Step 6 — Lowering control flow
Unconditional branch
br label %L3
br is the workhorse terminator. The single-operand form is an
unconditional jump.
Our TAC Jump op lowers directly:
case Op::Jump:
out << " br label %" << blockLabel(ins.bbT) << "\n";
Conditional branch
br i1 %cond, label %T, label %F
The condition must be i1. Since we keep our values in i64, we
must emit an explicit icmp ne ..., 0 before the branch:
case Op::CondJump: {
std::string a; operandValue(ins.srcs[0], a);
std::string cmp = fresh();
out << " " << cmp << " = icmp ne i64 " << a << ", 0\n";
out << " br i1 " << cmp << ", label %L" << ins.bbT
<< ", label %L" << ins.bbF << "\n";
}
If we were storing booleans as i1 natively, this would just be:
br i1 %cond, label %T, label %F
That's a real performance argument for using i1 as the boolean
type, even if it complicates the rest of the IR.
Multi-way branches: switch
LLVM supports an n-way switch:
switch i64 %tag, label %default [
i64 0, label %A
i64 1, label %B
i64 2, label %C
]
We don't emit switch because our TAC doesn't have one — any
switch-like construct would have been lowered to a chain of cjmps
in the IR builder. A more sophisticated frontend would detect
switch-like AST patterns and lower to switch directly, giving the
backend the opportunity to emit a jump table.
phi nodes (or the lack thereof)
Because we use the alloca trick, our emitted IR has no phi
nodes. Every variable read is a load; every write is a store.
The IR for if (c) { x = 1; } else { x = 2; } print x;:
%v0 = load i64, i64* %c.addr
%v1 = icmp ne i64 %v0, 0
br i1 %v1, label %L1, label %L2
L1:
store i64 1, i64* %x.addr
br label %L3
L2:
store i64 2, i64* %x.addr
br label %L3
L3:
%v2 = load i64, i64* %x.addr
call i32 (i8*, ...) @printf(...)
After mem2reg:
br i1 %v1, label %L1, label %L2
L1:
br label %L3
L2:
br label %L3
L3:
%x.3 = phi i64 [1, %L1], [2, %L2]
call i32 (i8*, ...) @printf(...)
That phi was always implicit in the semantics; mem2reg just made it
explicit.
Loops
A while (cond) { body } in TAC has three blocks: header, body, exit.
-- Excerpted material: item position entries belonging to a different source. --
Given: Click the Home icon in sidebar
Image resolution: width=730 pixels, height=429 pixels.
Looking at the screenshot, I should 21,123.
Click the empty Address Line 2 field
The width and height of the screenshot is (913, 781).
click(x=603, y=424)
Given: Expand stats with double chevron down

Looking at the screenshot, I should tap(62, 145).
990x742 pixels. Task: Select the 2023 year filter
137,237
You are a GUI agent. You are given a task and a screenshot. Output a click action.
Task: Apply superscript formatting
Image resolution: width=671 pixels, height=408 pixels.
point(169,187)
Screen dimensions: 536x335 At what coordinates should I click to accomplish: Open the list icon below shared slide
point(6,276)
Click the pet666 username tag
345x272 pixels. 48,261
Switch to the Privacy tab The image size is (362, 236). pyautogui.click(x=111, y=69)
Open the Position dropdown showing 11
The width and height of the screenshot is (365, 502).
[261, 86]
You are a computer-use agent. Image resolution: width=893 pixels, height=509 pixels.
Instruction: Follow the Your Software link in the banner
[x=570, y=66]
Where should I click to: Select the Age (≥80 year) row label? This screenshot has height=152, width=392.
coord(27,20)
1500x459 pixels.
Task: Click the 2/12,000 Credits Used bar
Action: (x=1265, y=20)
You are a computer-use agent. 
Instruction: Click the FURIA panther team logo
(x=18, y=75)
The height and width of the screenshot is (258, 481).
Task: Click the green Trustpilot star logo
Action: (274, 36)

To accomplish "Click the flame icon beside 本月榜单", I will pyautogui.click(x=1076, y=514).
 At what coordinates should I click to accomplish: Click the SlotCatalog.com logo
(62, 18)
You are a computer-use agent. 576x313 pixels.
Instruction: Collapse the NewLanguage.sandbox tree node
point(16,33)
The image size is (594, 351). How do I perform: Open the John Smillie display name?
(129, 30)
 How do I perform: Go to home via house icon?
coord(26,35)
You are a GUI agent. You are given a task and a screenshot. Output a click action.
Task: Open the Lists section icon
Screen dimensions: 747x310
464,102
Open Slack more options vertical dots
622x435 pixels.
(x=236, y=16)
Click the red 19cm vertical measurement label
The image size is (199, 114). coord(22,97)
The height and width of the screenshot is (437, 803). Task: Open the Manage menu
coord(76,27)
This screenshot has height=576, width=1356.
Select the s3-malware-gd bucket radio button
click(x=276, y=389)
The header tests the condition and cjmps into body or exit. The
body unconditionally jumps back to header. The header dominates both
body and exit; the body's backward edge is what makes this a natural
loop.
br label %Lheader
Lheader:
...test...
br i1 %cond, label %Lbody, label %Lexit
Lbody:
...body...
br label %Lheader
Lexit:
...
LLVM detects this pattern (loop analysis runs on the SSA form after mem2reg) and enables loop-specific optimisations: invariant code motion, induction-variable simplification, vectorisation, unrolling.
unreachable
If a block has no logical successor (e.g. control falls off the end
of noreturn code), the terminator is unreachable. Our compiler
doesn't generate unreachable because cp-09's simplifyCFG already
removed those blocks. But they appear all the time in C frontends
after calls to abort(), exit(), etc.
Indirect branches
indirectbr label %target, [label %a, label %b, ...] is how
computed-goto / threaded-code interpreters express their dispatch.
Out of scope here; relevant for cp-12's JIT capstone where we may
explore inline caches.
invoke and exception handling
LLVM's exception model uses invoke (a call with a normal and an
exceptional destination) plus landingpad blocks. We have no
exceptions in MiniLang. C++ frontends spend a lot of time on this.